What the task asks
For this exercise, reproduce the entries below exactly, but only from the line containing "Instruction: Tap the $1.01 price value" through the line containing "Select the 3XL size row label", both included.

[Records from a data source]
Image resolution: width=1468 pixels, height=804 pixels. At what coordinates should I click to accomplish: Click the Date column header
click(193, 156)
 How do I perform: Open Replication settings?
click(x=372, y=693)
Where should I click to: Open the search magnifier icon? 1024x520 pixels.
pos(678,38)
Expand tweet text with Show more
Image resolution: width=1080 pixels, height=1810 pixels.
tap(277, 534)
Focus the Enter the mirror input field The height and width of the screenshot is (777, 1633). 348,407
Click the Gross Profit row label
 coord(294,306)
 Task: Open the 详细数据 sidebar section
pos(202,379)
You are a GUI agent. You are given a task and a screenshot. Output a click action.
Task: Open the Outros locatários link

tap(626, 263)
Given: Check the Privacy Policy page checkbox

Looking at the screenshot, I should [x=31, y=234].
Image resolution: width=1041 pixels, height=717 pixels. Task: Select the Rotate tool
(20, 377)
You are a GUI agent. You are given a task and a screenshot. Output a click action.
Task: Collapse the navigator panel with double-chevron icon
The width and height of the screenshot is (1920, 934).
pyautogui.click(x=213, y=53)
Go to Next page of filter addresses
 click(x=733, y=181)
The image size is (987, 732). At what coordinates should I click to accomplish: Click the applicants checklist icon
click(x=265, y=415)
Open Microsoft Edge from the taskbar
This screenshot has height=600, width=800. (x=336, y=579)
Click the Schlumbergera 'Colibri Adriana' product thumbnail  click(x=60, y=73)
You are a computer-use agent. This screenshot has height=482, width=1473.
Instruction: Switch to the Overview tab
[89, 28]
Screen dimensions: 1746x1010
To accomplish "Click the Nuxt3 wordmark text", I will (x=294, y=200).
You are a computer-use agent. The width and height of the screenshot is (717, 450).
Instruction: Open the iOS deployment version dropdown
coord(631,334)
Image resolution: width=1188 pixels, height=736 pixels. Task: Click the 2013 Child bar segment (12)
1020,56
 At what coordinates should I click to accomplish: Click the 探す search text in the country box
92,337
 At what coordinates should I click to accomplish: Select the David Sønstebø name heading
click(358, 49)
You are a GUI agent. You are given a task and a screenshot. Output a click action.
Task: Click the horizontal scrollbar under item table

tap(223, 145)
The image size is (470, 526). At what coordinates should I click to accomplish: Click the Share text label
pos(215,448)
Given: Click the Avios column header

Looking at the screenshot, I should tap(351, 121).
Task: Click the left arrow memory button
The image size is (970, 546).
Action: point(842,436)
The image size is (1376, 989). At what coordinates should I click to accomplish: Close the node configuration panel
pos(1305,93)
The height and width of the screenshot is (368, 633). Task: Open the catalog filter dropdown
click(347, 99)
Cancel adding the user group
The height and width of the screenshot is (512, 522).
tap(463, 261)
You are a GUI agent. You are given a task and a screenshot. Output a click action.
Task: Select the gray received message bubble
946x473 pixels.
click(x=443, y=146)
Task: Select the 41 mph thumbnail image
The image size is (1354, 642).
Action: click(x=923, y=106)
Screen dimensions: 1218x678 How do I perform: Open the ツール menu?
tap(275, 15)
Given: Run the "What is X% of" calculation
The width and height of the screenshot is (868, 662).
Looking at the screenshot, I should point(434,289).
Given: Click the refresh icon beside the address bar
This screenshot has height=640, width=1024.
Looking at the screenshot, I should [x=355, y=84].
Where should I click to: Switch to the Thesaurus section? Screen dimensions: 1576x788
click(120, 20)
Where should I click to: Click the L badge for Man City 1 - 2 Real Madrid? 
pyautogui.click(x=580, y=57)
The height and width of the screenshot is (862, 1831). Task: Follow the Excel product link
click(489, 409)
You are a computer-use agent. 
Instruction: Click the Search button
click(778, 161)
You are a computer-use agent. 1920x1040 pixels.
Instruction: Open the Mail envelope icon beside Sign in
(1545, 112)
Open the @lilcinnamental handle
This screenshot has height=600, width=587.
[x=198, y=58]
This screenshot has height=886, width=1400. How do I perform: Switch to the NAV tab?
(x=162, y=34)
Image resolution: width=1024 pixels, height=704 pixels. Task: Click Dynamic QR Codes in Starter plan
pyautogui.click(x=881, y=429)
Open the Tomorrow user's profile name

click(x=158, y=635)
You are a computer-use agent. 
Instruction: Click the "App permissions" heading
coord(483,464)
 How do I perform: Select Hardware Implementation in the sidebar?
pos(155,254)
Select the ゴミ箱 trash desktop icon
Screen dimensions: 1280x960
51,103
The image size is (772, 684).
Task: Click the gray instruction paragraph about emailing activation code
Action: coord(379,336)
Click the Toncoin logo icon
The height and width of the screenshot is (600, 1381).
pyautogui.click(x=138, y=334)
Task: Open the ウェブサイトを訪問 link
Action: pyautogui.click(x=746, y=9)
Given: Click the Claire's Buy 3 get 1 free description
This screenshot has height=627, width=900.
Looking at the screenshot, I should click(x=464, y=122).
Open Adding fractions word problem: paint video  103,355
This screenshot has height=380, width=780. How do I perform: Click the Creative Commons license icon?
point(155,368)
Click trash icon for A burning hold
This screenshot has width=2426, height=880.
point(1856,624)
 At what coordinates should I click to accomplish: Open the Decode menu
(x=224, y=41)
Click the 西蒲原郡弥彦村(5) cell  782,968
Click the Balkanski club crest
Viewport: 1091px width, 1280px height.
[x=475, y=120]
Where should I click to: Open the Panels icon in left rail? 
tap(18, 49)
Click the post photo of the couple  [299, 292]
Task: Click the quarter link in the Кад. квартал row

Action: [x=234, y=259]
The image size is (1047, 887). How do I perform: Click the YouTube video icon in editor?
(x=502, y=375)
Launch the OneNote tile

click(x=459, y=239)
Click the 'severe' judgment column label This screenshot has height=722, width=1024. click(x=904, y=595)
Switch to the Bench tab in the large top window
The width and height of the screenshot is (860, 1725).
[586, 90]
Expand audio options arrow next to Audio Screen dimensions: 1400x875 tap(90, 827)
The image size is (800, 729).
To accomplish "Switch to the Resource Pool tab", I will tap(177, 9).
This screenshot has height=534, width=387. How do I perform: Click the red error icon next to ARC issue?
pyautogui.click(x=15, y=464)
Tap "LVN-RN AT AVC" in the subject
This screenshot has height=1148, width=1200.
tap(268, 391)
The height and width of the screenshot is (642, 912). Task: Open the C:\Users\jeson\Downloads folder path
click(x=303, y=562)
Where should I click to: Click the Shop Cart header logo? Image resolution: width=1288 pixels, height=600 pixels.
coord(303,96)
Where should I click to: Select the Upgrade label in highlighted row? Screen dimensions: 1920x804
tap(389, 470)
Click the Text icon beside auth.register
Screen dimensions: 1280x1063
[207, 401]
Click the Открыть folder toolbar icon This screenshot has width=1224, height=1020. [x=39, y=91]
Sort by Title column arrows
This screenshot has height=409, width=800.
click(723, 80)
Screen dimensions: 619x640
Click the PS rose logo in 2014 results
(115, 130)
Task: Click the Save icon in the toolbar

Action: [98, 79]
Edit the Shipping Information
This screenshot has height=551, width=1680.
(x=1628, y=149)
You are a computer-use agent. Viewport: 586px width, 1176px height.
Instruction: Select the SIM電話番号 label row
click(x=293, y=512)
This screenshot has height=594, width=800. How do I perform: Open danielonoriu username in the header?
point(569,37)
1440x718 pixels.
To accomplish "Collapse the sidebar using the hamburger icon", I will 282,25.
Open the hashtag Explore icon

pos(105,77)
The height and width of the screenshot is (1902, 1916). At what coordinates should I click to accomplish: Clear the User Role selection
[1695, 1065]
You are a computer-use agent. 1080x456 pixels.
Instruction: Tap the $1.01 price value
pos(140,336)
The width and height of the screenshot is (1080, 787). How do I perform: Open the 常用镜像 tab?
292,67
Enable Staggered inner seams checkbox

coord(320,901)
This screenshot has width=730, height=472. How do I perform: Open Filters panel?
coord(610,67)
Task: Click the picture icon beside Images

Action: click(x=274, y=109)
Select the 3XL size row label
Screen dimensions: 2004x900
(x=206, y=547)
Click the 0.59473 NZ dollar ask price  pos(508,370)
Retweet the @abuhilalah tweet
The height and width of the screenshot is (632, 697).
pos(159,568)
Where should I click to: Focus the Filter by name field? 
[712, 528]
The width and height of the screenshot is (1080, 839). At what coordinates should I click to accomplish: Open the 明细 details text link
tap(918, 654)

Result for this task
Instruction: Tap the $1.01 price value
pos(140,336)
The width and height of the screenshot is (1080, 787). How do I perform: Open the 常用镜像 tab?
292,67
Enable Staggered inner seams checkbox

coord(320,901)
This screenshot has width=730, height=472. How do I perform: Open Filters panel?
coord(610,67)
Task: Click the picture icon beside Images

Action: click(x=274, y=109)
Select the 3XL size row label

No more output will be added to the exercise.